Architecting for high availability
下文是自己看完亚马逊一个关于高可用架构设计的总结帖,其中不乏一些经典实用的设计原则,为以后留存用,全文用英文表达 🙂
This article depicts some simple principles or best practices about how to build a high availability web system. I get it from an experience share on QCon 2013 London by Amazon AWS solution architecture and mixed up of my own understanding.

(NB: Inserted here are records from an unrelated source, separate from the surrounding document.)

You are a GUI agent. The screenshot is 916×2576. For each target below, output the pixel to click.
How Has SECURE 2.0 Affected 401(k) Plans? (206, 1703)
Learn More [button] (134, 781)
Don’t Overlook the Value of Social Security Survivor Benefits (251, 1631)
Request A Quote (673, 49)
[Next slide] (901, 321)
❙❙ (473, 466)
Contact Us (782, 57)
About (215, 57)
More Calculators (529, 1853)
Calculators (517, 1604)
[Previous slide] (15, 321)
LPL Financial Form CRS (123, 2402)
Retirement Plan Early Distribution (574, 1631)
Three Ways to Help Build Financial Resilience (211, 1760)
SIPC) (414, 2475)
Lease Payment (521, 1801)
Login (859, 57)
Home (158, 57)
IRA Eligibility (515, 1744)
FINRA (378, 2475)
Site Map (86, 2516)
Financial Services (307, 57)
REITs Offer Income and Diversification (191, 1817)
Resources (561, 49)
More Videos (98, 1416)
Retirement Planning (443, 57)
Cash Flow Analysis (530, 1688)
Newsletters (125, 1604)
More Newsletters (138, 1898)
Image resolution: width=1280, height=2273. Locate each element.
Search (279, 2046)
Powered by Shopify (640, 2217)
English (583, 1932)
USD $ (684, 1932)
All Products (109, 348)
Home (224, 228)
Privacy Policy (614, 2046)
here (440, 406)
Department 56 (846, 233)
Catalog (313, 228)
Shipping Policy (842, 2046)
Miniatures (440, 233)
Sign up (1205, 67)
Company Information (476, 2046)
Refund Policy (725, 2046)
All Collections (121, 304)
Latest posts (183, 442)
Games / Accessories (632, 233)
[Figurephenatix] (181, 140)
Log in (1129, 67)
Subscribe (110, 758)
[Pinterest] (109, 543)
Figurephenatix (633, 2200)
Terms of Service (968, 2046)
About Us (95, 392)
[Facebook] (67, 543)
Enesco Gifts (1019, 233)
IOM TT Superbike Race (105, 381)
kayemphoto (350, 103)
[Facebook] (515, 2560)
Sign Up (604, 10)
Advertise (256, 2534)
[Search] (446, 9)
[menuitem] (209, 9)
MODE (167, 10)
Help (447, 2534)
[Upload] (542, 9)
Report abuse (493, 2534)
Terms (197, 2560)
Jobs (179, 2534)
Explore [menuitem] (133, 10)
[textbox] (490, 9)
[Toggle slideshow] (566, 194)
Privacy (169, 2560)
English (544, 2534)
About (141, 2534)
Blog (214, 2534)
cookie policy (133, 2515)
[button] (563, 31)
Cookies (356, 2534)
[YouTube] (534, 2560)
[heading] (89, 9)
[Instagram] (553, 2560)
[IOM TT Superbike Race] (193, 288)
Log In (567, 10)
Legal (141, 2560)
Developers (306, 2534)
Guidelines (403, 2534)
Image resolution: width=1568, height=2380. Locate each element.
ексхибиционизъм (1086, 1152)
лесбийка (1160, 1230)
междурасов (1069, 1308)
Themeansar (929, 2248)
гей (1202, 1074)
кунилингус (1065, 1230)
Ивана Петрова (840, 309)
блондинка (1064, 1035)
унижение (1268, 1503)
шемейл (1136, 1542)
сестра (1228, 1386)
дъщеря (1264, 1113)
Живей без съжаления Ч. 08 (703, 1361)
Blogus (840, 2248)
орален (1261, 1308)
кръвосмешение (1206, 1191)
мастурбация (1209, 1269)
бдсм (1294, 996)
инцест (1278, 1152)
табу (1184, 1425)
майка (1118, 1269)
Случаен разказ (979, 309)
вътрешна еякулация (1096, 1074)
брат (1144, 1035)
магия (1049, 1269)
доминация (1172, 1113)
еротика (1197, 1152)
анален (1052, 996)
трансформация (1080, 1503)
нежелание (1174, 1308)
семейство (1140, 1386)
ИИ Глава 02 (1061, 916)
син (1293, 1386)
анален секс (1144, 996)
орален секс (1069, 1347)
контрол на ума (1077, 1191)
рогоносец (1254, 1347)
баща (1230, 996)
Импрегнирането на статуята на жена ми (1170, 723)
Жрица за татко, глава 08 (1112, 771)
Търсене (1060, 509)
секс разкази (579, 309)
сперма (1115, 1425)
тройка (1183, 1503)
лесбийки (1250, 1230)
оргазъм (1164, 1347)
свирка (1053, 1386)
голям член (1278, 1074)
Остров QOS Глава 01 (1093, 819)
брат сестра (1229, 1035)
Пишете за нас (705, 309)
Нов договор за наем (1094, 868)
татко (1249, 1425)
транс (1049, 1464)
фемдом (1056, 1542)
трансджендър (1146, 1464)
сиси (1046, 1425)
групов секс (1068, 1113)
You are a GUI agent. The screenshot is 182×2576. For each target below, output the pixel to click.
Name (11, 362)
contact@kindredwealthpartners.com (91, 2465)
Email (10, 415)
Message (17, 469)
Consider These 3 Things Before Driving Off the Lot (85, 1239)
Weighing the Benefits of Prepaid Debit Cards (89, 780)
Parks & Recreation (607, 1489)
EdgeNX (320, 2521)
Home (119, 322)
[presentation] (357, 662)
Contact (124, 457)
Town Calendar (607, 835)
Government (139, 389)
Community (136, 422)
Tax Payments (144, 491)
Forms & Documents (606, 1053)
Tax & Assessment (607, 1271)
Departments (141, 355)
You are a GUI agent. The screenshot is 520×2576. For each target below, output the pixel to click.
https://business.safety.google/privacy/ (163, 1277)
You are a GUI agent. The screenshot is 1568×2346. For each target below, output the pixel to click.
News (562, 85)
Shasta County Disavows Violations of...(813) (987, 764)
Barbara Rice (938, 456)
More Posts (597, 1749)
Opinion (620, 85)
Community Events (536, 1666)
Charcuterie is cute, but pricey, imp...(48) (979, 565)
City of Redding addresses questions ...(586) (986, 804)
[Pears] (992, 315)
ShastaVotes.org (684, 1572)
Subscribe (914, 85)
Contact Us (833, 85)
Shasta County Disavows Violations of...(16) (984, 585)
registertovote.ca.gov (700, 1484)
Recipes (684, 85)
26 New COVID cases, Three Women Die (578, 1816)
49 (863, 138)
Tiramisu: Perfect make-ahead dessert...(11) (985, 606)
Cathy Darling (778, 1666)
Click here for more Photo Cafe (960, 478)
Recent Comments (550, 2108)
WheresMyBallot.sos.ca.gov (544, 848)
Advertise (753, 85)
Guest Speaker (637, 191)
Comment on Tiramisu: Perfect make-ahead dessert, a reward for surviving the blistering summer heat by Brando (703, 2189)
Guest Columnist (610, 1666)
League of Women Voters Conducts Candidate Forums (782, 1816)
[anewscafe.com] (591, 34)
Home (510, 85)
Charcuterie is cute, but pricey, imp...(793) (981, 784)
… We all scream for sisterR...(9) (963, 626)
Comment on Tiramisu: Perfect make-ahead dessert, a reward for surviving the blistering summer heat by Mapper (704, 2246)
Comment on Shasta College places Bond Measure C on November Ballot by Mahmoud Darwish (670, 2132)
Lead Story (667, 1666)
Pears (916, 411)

So the below is just a snapshot for a quick review in future.
Architecting for high availability
Background
Unexpected spike happens sometimes, how to guarantee 99.99999% durability?
Goal
build an inherently HA and fault tolerant services
Rule
#1. Design for failure
Everything fails all the time
Avoid single points of failure
Assume everything fails, and work backwards
Your goal applications should continue to function
e.g.
Loading balancing facilities: LVS, Nginx
#2. Multiple availability zones
e.g.
Multiple IDC
#3. Scaling
Scale up/down capacity
No capacity planning required
Zero administration
Seamless scalability
e.g.
mongodb sharding
(I ‘ll say that is huge challenge, not all system need to implement that kind of architect, what engineers need to think about is how to prepare a simple and easy way to deal with scale up things for future when system have traffic or storage limit problem)
#4. Self-healing
Health check + auto scaling = Self-healing
e.g.
Loading balancing facilities: LVS, Nginx
#5. Loose coupling
The looser they are coupled, the bigger they scale, the more fault tolerant they get
e.g.
ESB, Queue, MQ etc.
CDN for static files.
It’s all about choice
Balance cost & HA
最后要说理论原则是一方面,最重要看自己的实现维护成本做tradeoff,找到最适合自己的才是王道。